Remove similar Strings in Python List by Levenshtein Ratio-CodePudding

I am trying to remove similar words in a python List by calculating the Levenshtein ratio between them. If the ratio is >0.9 the word should be removed. So I have to create a loop that iterates through the list and compare each word with each other word and then remove them if the ratio is to high. Unfortunately I haven't quite figured out how to implement that in python, since I cannot iterate through a list and remove its contents. My first naive idea was sth. like the code seen below, which doesn't work, since it skips half the elements. Any help would be appreciated.

word_list = ['asf', 'bcd', 'ase', 'cdf', 'asl']

The Goal here would be to remove the elements 'ase' and 'asl' because they are similar to 'asf' My first attempt looked like this:

for word in word_list:
    for x in word list:
       if Levenshtein.ratio(word, x) >= 0.9:
          word_list.remove(word)

CodePudding user response：

using difflib you can match the similar strings in a list. and then remove the similar strings.

import difflib

word_list = ['asf', 'bcd', 'ase', 'cdf', 'asl']

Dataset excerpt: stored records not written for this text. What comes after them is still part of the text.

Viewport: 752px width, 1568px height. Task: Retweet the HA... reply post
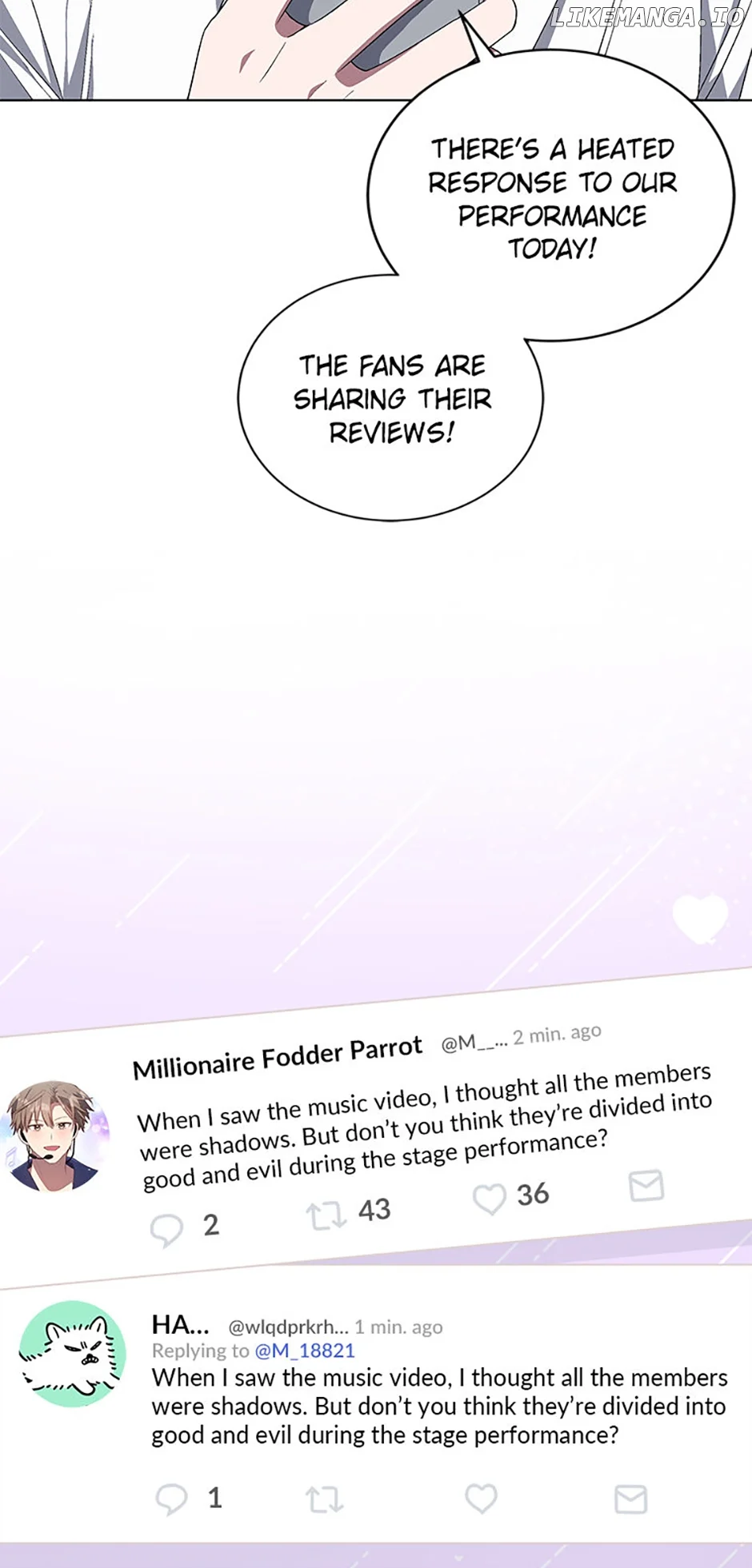click(x=325, y=1499)
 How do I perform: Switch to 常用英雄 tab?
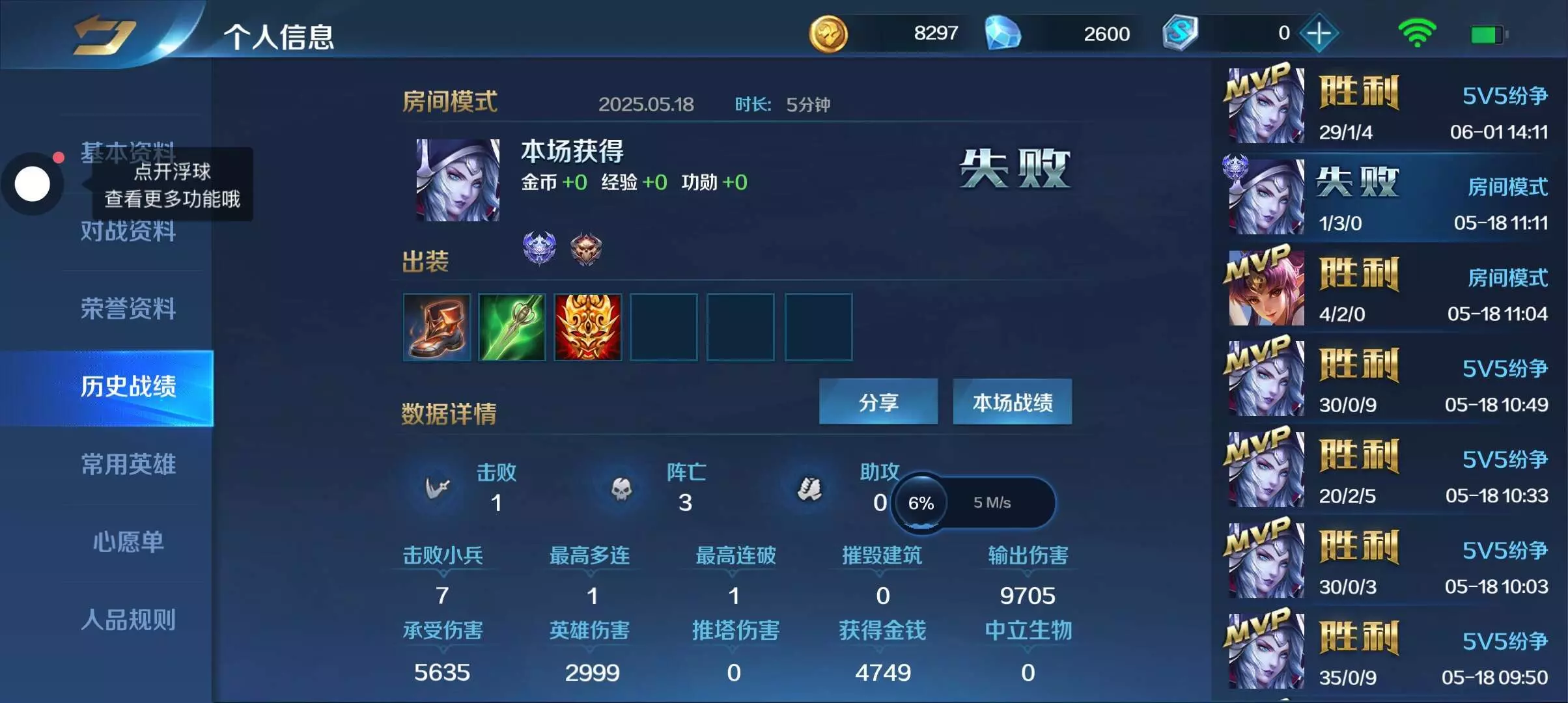pyautogui.click(x=128, y=465)
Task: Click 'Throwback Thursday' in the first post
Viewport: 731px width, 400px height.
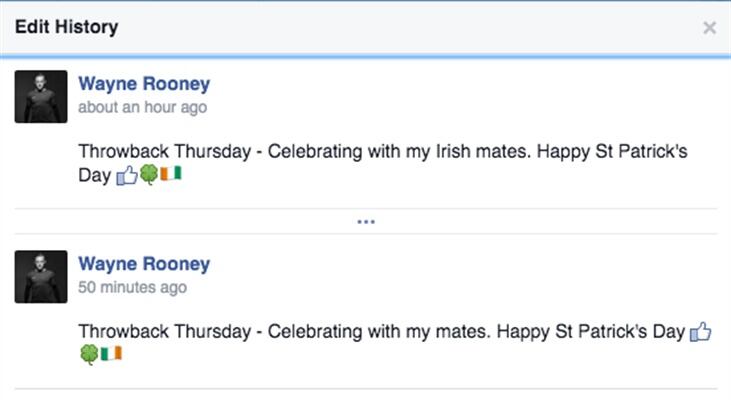Action: click(165, 152)
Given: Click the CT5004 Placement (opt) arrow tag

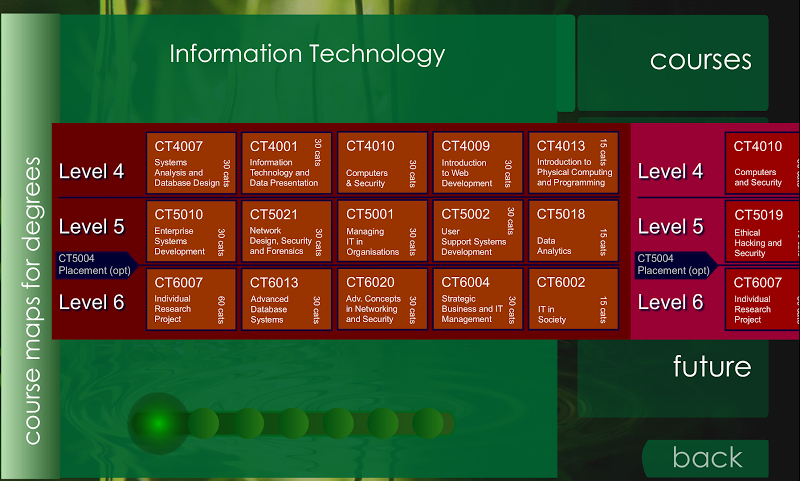Looking at the screenshot, I should (96, 265).
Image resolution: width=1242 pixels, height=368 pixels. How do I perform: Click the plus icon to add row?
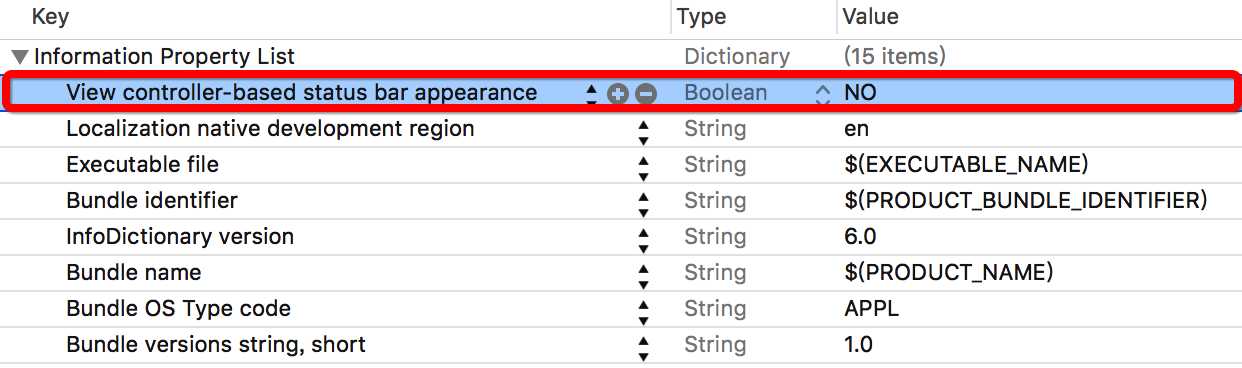pyautogui.click(x=618, y=94)
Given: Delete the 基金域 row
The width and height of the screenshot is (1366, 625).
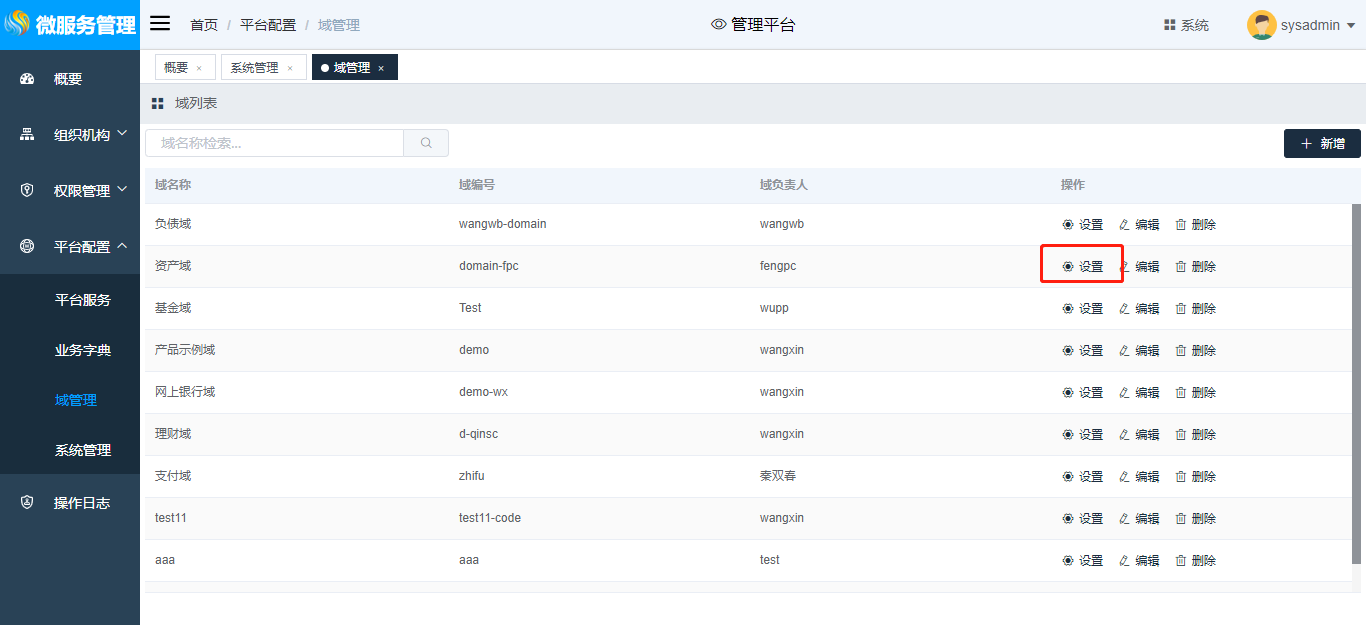Looking at the screenshot, I should (x=1195, y=309).
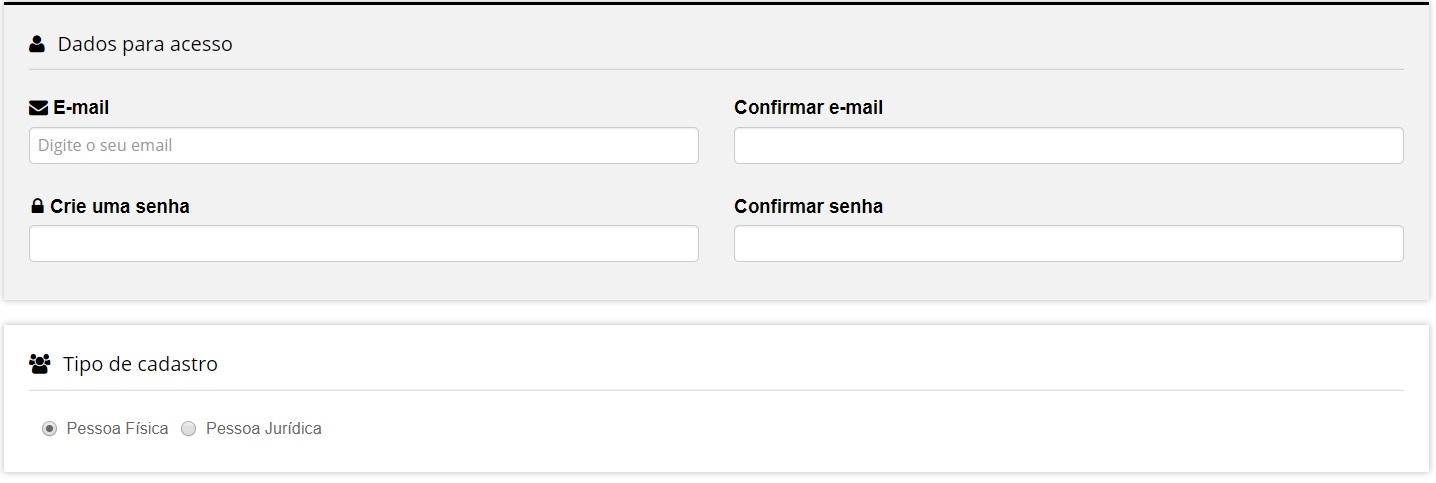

close_match = difflib.get_close_matches('asf', word_list)
close_match.remove('asf')

result = []
for i in word_list:
    if i not in close_match:
        result.append(i)
print(result)

>>> ['asf', 'bcd', 'cdf']

CodePudding user response：

You could try something like below:

# Output list
output = []

for word in word_list:
    for x in word list:
        # Change our logic, and look for values below 0.9 - Then add those to our output list
       if not Levenshtein.ratio(word, x) >= 0.9 and (word not in output):
          output.append(word)